Key Point: China understands that in a maritime conflict with virtually any nation but the United States, its carriers would be would be a powerful combat advantage.
China’s recent release of its first strategic white paper signals its official emergence as a maritime—and therefore global—power. Little in the document should surprise those who have monitored China’s rise, though it remains to be seen whether China watchers will discern nuance and inscrutability instead of taking Beijing at its word. Simply put, China views the United States as Asia’s hegemon, and its strategy seeks to deprive the United States of this role.
In its quest to eject the United States from a position of power and influence in the region, China has embarked upon a naval building and modernization program. At first, this program seemed aimed at rendering U.S. wartime support to Taiwan moot after the 1996 Taiwan Straits crisis.
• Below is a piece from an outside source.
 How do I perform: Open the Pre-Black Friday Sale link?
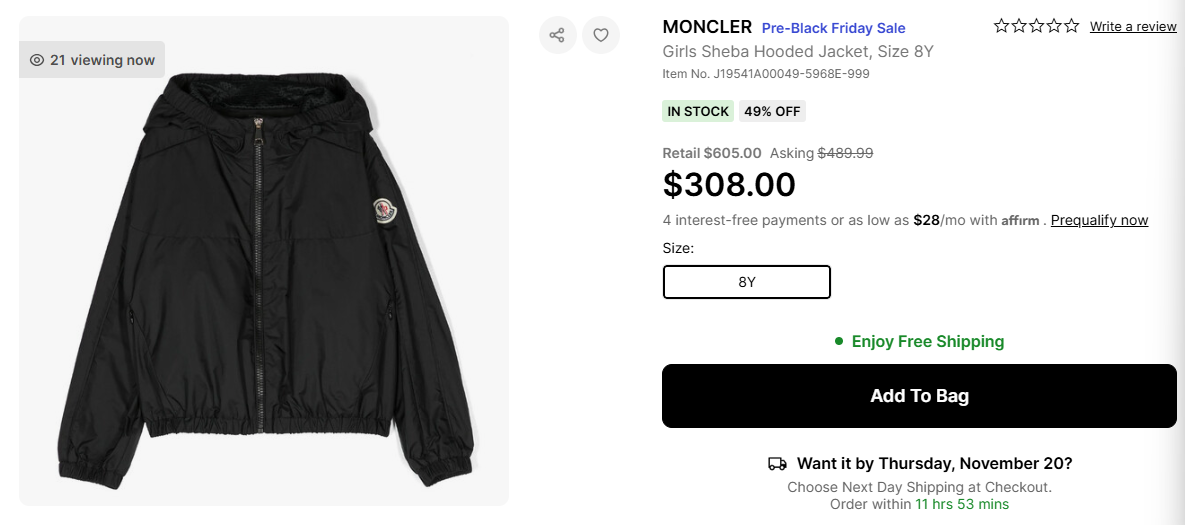click(x=833, y=28)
The effort included weapons and platforms designed specifically to target U.S maritime power projection capability—primarily resident in the air wings of its nuclear-powered aircraft carrier force. Early on, some assigned non-threatening motives for the buildup given the sensitivity of the Taiwan issue to Beijing. Yet over time, China began to develop weapons and sensor architectures far beyond those necessary or even useful for Taiwan scenarios. The Chinese naval program began to lay the foundation for regional maritime dominance and global influence by building modern multi-purpose destroyers, nuclear attack submarines, amphibious vessels, and an improved logistics force.
By far the most powerful symbol of China’s design on regional dominance is the development of its own fleet of aircraft carriers. With one flat-top already launched and two to three more in the works, an interesting question arises. Why would a nation that has spent considerable time and effort to deny the U.S. Navy freedom of maneuver by creating the impression that its aircraft carriers were vulnerable embark on the expensive, logistically arduous, and operationally dubious decision to build its own carriers? The answer is that the benefit of a carrier force to achieving China’s strategic goals far outweighs the risks associated with operating them—a lesson that the United States once embraced, and one which must be generationally re-learned.